Dataset excerpts
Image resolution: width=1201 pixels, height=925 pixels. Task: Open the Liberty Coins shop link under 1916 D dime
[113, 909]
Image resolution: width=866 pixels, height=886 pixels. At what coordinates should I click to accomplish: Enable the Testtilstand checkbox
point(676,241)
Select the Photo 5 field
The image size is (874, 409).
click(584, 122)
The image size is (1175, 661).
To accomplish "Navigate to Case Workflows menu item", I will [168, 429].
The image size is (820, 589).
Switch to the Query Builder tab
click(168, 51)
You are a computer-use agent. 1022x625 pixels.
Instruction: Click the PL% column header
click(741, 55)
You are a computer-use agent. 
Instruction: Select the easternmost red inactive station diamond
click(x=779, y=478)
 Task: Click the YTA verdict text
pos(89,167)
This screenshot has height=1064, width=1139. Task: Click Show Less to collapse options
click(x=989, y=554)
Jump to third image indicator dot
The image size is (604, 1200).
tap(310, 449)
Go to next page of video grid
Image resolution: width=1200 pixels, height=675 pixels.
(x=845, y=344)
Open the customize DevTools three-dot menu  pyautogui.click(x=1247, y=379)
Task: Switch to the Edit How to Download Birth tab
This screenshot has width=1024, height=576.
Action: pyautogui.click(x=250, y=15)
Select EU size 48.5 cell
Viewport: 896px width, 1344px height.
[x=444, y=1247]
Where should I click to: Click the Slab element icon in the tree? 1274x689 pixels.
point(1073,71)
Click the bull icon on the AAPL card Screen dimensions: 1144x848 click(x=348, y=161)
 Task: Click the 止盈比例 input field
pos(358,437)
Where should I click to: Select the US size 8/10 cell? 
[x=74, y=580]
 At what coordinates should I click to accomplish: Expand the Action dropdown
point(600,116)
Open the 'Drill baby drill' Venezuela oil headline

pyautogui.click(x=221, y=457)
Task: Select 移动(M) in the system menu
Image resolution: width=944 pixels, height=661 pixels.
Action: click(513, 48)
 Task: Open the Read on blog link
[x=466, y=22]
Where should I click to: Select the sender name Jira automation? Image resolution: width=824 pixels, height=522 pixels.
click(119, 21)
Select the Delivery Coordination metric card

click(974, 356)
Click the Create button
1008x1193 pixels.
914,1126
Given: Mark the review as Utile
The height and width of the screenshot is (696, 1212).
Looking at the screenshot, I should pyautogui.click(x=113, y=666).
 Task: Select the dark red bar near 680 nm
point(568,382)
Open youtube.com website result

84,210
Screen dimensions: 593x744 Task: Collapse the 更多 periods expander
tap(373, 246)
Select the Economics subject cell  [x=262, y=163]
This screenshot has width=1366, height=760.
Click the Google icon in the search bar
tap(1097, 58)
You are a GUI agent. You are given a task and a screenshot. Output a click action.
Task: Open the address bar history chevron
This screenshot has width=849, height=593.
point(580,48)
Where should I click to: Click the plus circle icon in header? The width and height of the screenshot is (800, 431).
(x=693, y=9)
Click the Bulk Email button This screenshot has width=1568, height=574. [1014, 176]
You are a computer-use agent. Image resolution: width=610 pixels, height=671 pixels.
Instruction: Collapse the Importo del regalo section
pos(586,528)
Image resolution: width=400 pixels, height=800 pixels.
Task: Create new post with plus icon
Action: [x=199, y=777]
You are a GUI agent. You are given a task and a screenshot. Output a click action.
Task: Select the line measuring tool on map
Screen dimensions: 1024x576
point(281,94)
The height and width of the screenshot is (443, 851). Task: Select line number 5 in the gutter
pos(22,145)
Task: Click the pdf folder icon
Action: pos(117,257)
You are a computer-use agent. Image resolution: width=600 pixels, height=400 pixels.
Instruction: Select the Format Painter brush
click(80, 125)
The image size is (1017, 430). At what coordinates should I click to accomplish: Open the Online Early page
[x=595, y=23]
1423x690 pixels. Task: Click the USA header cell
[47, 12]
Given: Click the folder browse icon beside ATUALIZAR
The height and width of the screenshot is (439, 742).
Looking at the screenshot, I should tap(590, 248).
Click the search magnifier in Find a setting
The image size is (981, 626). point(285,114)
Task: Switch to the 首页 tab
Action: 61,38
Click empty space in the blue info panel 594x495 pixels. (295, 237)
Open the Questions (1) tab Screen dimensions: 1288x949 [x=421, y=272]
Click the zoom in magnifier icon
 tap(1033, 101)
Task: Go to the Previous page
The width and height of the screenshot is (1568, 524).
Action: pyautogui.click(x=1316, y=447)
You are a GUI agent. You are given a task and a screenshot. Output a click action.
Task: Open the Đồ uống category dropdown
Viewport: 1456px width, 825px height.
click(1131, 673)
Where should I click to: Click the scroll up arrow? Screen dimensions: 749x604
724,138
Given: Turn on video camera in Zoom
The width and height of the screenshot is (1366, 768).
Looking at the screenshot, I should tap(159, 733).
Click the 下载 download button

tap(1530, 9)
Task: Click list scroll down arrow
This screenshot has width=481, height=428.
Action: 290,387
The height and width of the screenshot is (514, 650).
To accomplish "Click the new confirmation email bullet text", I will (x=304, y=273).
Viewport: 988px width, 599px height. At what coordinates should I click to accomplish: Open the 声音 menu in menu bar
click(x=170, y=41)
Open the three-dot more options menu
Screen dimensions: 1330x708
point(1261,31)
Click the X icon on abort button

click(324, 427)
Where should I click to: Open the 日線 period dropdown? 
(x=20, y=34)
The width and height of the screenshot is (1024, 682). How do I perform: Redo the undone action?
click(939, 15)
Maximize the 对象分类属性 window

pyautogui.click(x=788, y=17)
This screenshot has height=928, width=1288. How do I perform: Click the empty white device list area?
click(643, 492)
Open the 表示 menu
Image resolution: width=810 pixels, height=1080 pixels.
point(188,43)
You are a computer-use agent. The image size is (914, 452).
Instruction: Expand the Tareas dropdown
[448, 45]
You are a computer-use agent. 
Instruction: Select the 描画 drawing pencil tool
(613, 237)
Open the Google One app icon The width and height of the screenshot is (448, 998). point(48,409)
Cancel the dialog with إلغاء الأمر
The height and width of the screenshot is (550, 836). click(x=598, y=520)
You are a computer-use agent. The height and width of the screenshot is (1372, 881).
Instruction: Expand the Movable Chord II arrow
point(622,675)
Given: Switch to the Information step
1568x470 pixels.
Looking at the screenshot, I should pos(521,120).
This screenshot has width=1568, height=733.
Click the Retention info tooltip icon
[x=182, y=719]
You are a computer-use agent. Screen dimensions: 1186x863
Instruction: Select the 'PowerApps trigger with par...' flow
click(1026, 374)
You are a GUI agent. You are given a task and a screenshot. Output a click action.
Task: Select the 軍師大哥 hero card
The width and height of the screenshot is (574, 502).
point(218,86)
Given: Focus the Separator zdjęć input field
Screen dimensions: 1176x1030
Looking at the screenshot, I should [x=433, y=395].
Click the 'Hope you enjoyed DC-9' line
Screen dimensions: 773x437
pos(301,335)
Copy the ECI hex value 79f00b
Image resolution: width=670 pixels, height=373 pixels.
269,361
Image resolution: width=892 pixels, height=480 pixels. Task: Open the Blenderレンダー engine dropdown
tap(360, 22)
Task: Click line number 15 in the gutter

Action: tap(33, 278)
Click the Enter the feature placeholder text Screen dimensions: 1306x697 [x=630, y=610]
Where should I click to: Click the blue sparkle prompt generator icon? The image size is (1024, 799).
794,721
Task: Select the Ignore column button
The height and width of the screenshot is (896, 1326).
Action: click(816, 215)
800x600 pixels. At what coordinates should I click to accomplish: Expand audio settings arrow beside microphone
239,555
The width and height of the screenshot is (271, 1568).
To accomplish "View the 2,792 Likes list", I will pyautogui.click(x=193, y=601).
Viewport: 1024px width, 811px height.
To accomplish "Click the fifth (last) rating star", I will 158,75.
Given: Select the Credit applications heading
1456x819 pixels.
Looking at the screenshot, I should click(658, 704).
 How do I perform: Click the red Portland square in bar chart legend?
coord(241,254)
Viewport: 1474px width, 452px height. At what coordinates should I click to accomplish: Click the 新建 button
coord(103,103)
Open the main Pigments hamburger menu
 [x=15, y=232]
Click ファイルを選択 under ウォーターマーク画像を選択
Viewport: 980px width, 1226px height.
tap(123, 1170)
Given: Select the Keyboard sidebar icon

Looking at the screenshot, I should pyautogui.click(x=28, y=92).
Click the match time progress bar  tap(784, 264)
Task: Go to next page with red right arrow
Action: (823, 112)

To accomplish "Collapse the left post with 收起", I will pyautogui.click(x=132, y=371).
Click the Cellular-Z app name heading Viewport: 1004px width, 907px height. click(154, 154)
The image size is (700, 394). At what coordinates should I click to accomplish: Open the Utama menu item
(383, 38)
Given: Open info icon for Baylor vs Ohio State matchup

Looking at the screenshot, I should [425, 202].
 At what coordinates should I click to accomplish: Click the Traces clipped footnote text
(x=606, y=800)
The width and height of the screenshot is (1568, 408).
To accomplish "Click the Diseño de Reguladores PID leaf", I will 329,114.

AIM OF THE EXERCISE: If a line of the records holds the word "video", count it; report only the total.

SOLUTION TO THIS PROBLEM: 2